Open falkerson opened 6 years ago

falkerson commented 6 years ago

Assert package has 2 useful method to verify HTTP status - https://godoc.org/github.com/stretchr/testify/assert#HTTPSuccess and body - https://godoc.org/github.com/stretchr/testify/assert#HTTPBodyContains . It will be nice also to add method to verify HTTP headers.

devdinu commented 6 years ago

@falkerson Agreed, You could raise a PR. Share the func signature you think gonna be useful, so we could get comments.

falkerson commented 6 years ago

@devdinu pls take a look https://github.com/stretchr/testify/pull/601

devdinu commented 6 years ago

I've been thinking an alternate or a function which takes request, coz these functions doesn't accept body too.

Also for each type of extraction we've to keep exposing a function. Rather

r, err := http.NewRequest(method, url, body)
resp, err := assert.HTTPSuccess(r)
assert.Equal(t, "some-data", resp.Body.String())
assert.True(t, resp.Header.Contains("key", "val"))
...

it would be a new set of functions, probably others could comment, because i haven't used much of HTTP functions, as i write those custom. These function has more params and feels like just a wrapper around making request and parsing or reading headers (which could be done by a struct).

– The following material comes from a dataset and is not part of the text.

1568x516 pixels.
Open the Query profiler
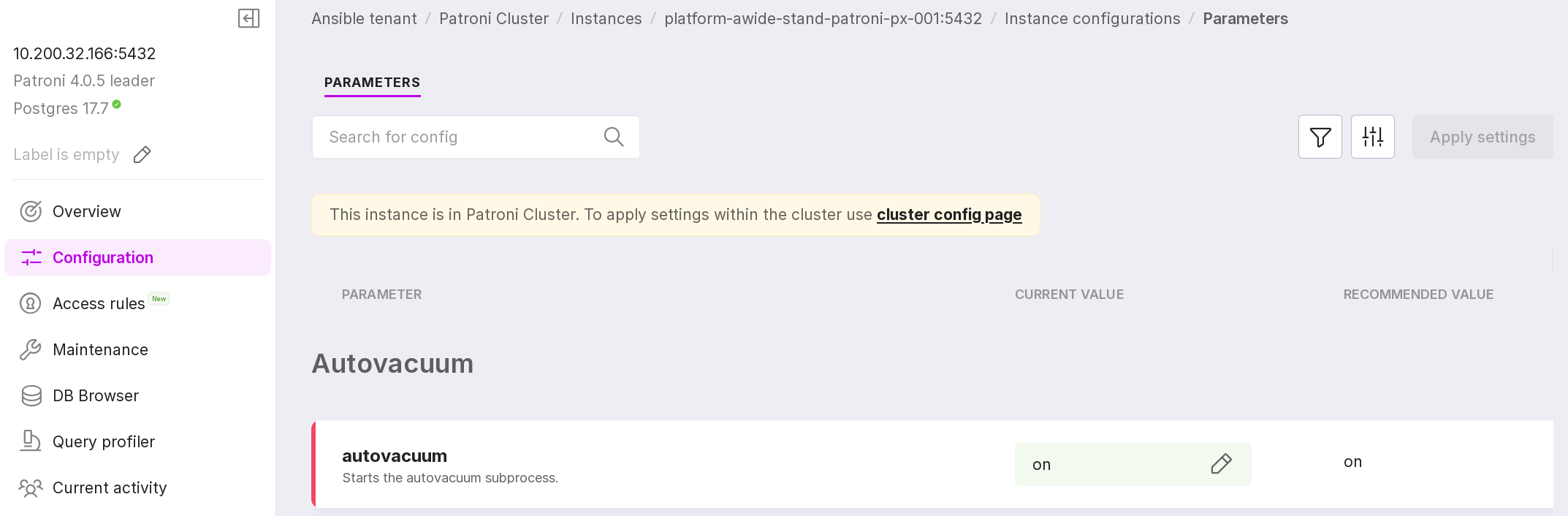point(103,442)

mattgen88 commented 6 years ago

The usefulness of the HTTP functions seems to fall a bit short. If your handler requires reading headers, they won't work for you. If you need to send something in the body, same problem.

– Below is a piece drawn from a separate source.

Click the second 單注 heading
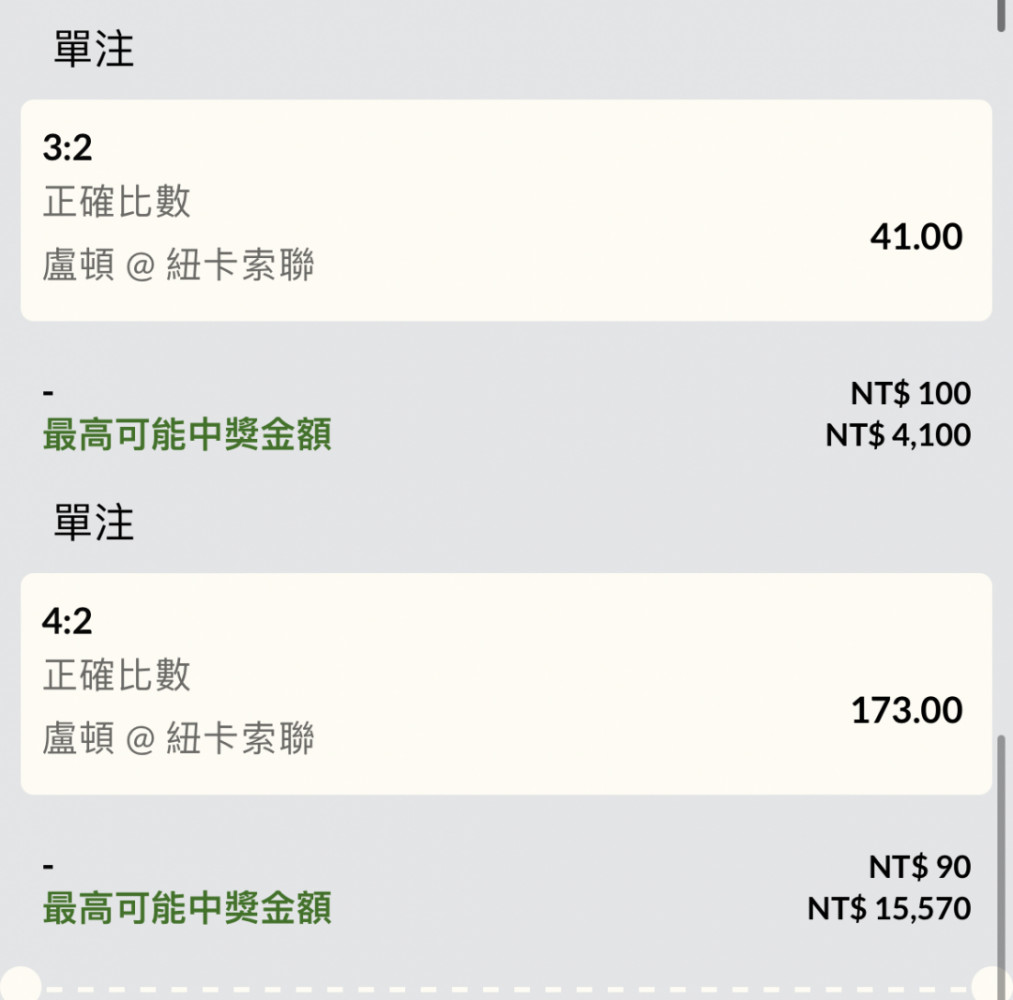The height and width of the screenshot is (1000, 1013). click(x=94, y=522)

KrzysztofMadejski commented 4 years ago

The project I'm working on have quite a lot of tests for http handlers. I was thinking as well to create an abstraction layer to make tests definitions simpler. What do you think about below approach?

func TestListJobs_CreatJob(t *testing.T) {
  // on the first line we define what we call
  t.Run("List: no jobs", call(ListJobsHandler()).GET("/jobs?sort=-date")
  // then what we expect
    .Assert().Status(httpStatusOK).ContentType("application/json").Header("Allow-Origin: *").JsonBody(`[]`)).JsonConformsTo([]*models.Job)

  // similarly for a POST 
  t.Run("POST a job", call(CreateJobHandler()).POST("/jobs").JsonBody(`{}`).SetContextValue(UsernameKey, username)
    .Assert() // etc
  )
}

So I guess the addition would be to allow chaining to offer more flexibility to create request and not to repeat code, and also to add new methods for checking results.

UPDATE: I moved my comment to a new issue #809

KrzysztofMadejski commented 4 years ago

I'm working on my proposition here: https://github.com/KrzysztofMadejski/testify-handlers

KrzysztofMadejski commented 4 years ago

@mattgen88 @falkerson @devdinu You could try my lib for testing http handlers: https://gitlab.com/gotests/handlertest

Matovidlo commented 12 months ago

@devdinu Would it be good idea that I create PR to support override of HTTP headers and HTTP body which is not supported?

I would like to use only this library to test HTTP handlers and do not include n testing frameworks for n purposes.